The first observation is that the code in both your examples effectively do the same thing, but are encoded differently. The site x86-64.org has some good information for those starting out with x86-64 development. The first code snippet that uses 32-bit registers is equivalent to the second because of Implicit Zero Extend:

Implicit zero extend

Results of 32-bit operations are implicitly zero extended to 64-bit values. This differs from 16 and 8 bit operations, that don't affect the upper part of registers. This can be used for code size optimisations in some cases, such as:

movl $1, %eax                 # one byte shorter movq $1, %rax
xorq %rax, %rax       # three byte equivalent of mov $0,%rax
andl $5, %eax         # equivalent for andq $5, %eax

The question is, why does this code segfault? If you had run this code on a typical x86-64 Linux distro your code may have exited as expected without generating a segfault. The reason that your code is failing is because you are using a custom kernel with IA32 emulation off.

IA32 emulation in the Linux kernel does allow you to use the 32-bit int 0x80 interrupt to make calls using the traditional 32-bit system call mechanism. This is an emulation layer, and doesn't support passing pointers that can't be represented in a 32-bit register. This is the case for stack based pointers since they fall outside the 4gb address space, and can't be accessed with 32-bit pointers.

Your system has IA32 emulation off, and because of that int 0x80 doesn't exist for backwards compatibility. The result is that the int 0x80 interrupt will throw a segmentation fault and your application will fail.

In x86-64 code it is preferred that you use the syscall instruction to make system calls to the 64-bit Linux kernel. This mechanism supports 64-bit operands and pointers where necessary.
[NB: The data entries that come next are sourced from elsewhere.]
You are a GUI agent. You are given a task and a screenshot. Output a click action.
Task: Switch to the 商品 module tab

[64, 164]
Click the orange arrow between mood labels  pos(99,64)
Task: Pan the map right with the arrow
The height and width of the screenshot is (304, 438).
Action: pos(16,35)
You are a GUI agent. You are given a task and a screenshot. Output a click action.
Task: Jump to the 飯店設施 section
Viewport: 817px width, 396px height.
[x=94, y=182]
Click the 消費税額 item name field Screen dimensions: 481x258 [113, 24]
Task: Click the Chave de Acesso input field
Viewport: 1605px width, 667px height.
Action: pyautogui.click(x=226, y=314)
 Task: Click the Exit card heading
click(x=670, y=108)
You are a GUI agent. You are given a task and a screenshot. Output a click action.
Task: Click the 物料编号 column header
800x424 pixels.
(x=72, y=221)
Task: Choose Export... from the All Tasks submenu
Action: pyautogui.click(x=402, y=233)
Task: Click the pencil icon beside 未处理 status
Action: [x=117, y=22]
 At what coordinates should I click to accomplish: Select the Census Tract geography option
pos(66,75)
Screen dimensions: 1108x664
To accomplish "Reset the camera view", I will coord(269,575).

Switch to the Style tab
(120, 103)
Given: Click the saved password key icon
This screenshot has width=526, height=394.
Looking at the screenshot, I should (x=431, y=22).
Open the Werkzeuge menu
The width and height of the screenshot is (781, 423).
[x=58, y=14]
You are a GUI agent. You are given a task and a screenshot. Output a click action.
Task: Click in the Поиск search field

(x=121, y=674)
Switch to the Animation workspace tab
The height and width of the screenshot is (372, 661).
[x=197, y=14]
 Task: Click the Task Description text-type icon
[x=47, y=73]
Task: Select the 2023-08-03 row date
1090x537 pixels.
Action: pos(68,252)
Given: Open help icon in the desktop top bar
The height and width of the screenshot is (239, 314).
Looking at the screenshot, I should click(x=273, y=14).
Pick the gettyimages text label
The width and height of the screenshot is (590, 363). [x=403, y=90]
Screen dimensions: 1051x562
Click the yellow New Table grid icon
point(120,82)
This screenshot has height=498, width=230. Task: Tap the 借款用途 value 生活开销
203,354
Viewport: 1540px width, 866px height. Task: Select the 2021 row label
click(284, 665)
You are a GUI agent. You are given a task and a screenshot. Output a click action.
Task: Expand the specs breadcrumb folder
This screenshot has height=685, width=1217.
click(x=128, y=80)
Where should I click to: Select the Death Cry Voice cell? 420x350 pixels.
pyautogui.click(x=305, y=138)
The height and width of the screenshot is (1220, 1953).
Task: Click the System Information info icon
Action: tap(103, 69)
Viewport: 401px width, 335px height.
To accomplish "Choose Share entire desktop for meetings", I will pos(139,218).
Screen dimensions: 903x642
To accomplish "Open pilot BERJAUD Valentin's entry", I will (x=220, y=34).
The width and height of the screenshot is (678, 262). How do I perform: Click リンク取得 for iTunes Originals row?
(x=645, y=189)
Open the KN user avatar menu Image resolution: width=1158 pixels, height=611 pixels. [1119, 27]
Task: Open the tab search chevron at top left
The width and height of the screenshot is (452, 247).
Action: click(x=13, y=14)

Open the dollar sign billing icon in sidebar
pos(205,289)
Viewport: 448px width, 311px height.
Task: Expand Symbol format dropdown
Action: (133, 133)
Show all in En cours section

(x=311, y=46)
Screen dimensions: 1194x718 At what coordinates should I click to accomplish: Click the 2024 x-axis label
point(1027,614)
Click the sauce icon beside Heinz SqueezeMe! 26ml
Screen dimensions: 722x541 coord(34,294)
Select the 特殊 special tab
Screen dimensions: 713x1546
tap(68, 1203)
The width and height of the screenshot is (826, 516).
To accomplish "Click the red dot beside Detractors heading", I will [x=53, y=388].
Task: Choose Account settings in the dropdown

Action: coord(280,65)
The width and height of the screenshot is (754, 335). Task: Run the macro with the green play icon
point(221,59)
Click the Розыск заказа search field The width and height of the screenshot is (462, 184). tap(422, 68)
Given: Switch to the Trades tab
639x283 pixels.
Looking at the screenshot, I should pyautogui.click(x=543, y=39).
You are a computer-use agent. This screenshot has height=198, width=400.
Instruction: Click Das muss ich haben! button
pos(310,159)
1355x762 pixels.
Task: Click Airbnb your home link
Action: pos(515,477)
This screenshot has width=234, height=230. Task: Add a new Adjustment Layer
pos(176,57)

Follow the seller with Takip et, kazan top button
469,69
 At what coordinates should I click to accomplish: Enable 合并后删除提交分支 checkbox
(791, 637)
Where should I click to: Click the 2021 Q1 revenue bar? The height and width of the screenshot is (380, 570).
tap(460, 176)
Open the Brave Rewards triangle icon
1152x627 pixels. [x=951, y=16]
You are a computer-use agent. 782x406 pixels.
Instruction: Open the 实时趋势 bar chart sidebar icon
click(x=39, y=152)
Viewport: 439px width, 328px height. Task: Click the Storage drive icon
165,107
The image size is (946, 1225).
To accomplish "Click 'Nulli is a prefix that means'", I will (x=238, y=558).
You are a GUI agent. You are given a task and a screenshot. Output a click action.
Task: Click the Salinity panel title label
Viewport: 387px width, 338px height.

Ryan Chapman's site has some good information on the 64-bit SYSCALL interface which differs considerably from the 32-bit int 0x80 mechanism.

Your code could have been written this way to work in a 64-bit environment without IA32 emulation:

.section .text

.globl _start
_start:

mov  $60, %eax
xor  %ebx, %ebx
syscall

Other useful information on doing 64-bit development can be found in the 64-bit System V ABI. This document also better describes the general syscall convention used by the Linux kernel including side effects in Section A.2 . This document is also very informative if you also wish to interface with third party libraries and modules (like the C library etc).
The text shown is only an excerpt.